The Journalists and other staff of the New York Times walked off the job for 24 hours and held a strike after their talks on a new contract with the company failed to reach a satisfactory conclusion.
More than 1,100 employees of The New York Times were on a one-day strike on Thursday they cite the contract with the company that has dragged on for months in the newspaper’s biggest labor dispute in more than 40 years.
“Today we were ready to work for as long as it took to reach a fair deal, but management walked away from the table with five hours to go. It’s official: @NYTimesGuild members are walking out for 24 hours on Thursday. We know what we’re worth,” the Guild tweeted.
“We’re asking readers to not engage in any @nytimes platforms tomorrow and stand with us on the digital picket line! Read local news. Listen to public radio. Make something from a cookbook. Break your Wordle streak,” Amanda Hess, critic-at-large with The New York Times and second vice president of The NewsGuild, tweeted.

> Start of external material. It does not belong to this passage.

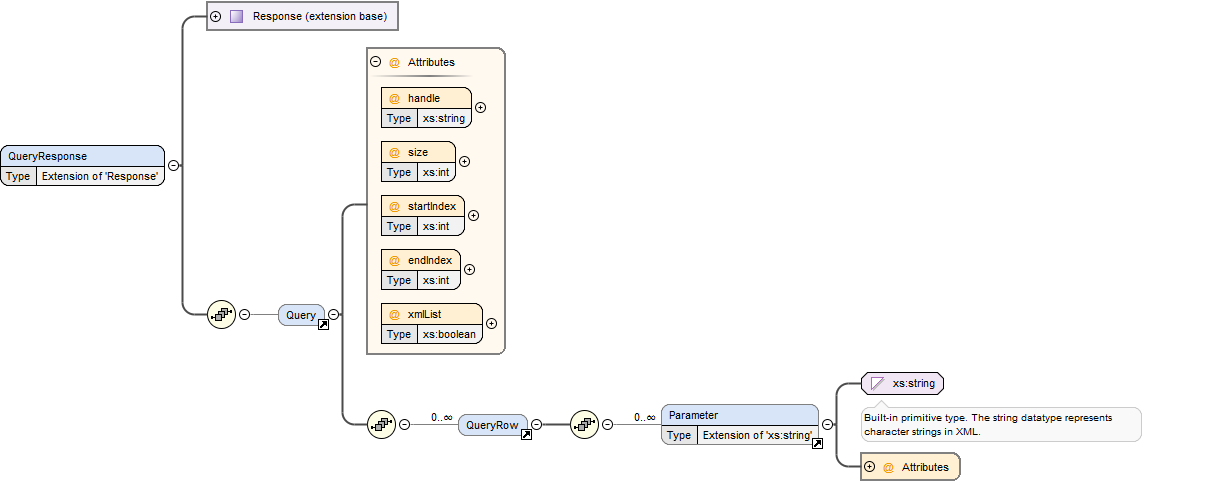
Task: Collapse the QueryResponse root element
Action: pyautogui.click(x=173, y=166)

The NewsGuild said via Twitter that “management walked away from the table with five hours to go” before the planned strike.
“It’s never an easy decision to refuse to do work you love, but our members are willing to do what it takes to win a better newsroom for all,” The NewsGuild tweeted. “We know what we’re worth.”
As the earlier scheme of the employees expired last year in March 2021, employees claim the company has been dragging its feet over the demands they have put forth for their new contract.
According to an AP report, the NYT has offered to increase wages by 5.5% upon ratification of the contract, followed by 3% hikes in 2023 and 2024, which would be an increase from the 2.2% annual increases in the expired contract. The union, however, wants a 10% raise at ratification, to make up for the hikes not received over the past two years. It also wants that employees to be allowed the option of working from home sometimes if their roles allow it.